=== Work order ===
Please copy the data below exactly; none of the pictures in it belong in the copy.

=== Supplied information ===
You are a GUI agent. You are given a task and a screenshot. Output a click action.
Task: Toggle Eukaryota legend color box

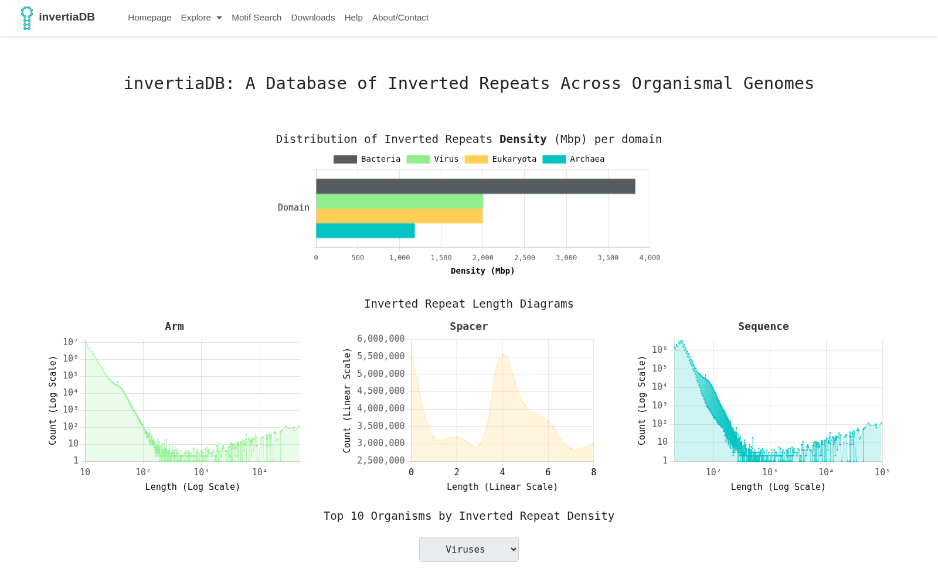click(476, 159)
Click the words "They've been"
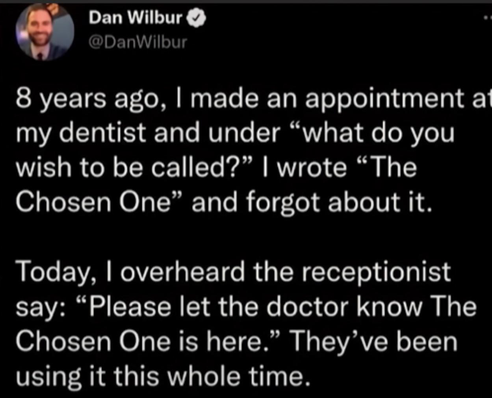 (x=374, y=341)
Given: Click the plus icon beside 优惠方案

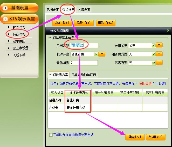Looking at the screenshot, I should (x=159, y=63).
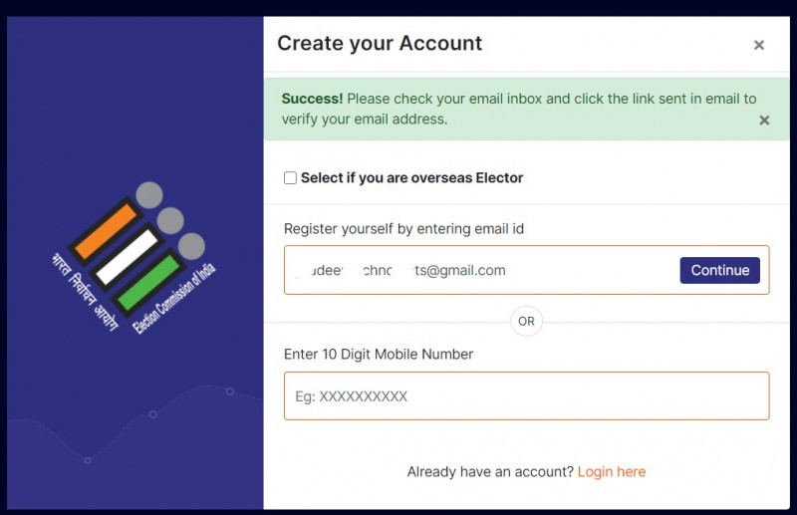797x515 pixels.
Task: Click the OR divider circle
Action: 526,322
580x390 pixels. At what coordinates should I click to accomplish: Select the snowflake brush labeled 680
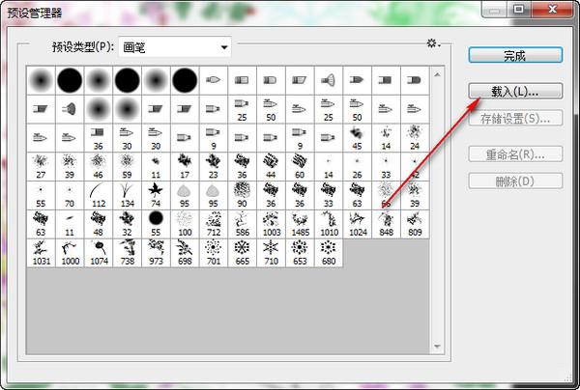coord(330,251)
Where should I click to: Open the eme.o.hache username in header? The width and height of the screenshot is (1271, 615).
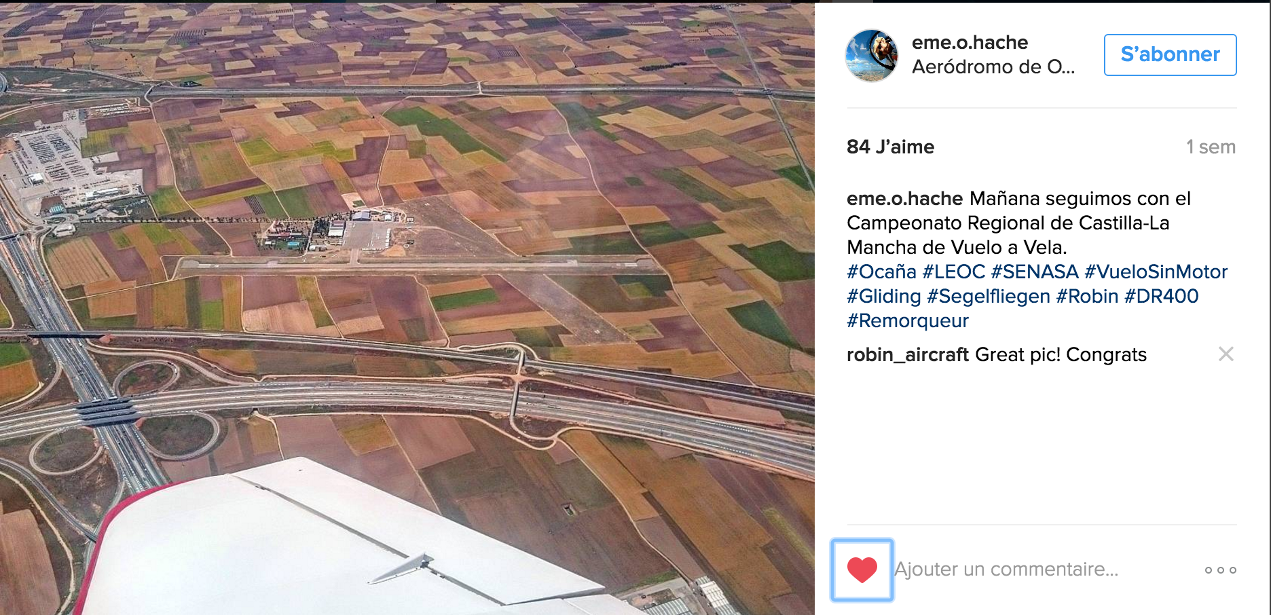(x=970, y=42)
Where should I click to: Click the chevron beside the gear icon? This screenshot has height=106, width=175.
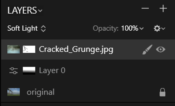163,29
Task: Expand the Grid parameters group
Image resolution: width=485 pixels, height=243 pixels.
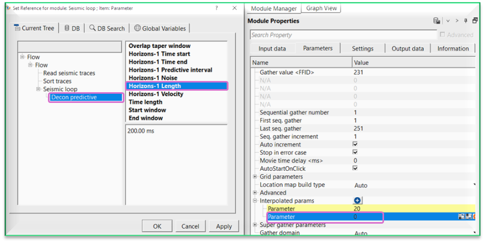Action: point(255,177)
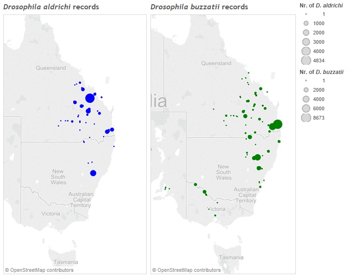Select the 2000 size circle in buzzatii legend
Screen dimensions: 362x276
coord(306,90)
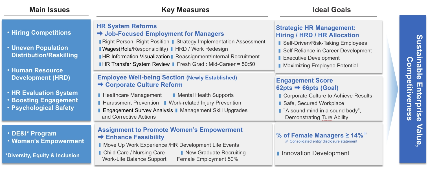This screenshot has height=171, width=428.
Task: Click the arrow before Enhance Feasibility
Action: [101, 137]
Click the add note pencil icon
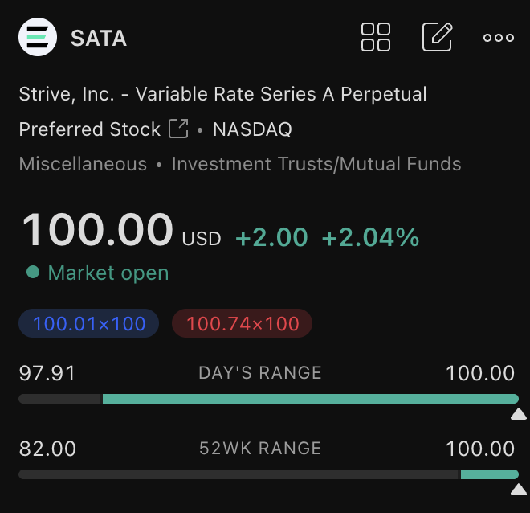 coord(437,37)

=== Reply ===
You are a GUI agent. You are given a task and a screenshot. Output a click action.
Task: Toggle Eukaryota legend color box

click(476, 159)
Click the words "They've been"
 (x=374, y=341)
Given: Click the plus icon beside 优惠方案

Looking at the screenshot, I should (x=159, y=63).
797x515 pixels.
Task: Click the OR divider circle
Action: 526,322
580x390 pixels. At what coordinates should I click to accomplish: Select the snowflake brush labeled 680
coord(330,251)
Where should I click to: Open the eme.o.hache username in header? The width and height of the screenshot is (1271, 615).
(x=970, y=42)
Where should I click to: Click the chevron beside the gear icon? This screenshot has height=106, width=175.
163,29
Task: Expand the Grid parameters group
Image resolution: width=485 pixels, height=243 pixels.
Action: point(255,177)
Select the 2000 size circle in buzzatii legend
Screen dimensions: 362x276
coord(306,90)
This screenshot has height=171, width=428.
Task: Click the arrow before Enhance Feasibility
Action: [101, 137]
Click the add note pencil icon
 coord(437,37)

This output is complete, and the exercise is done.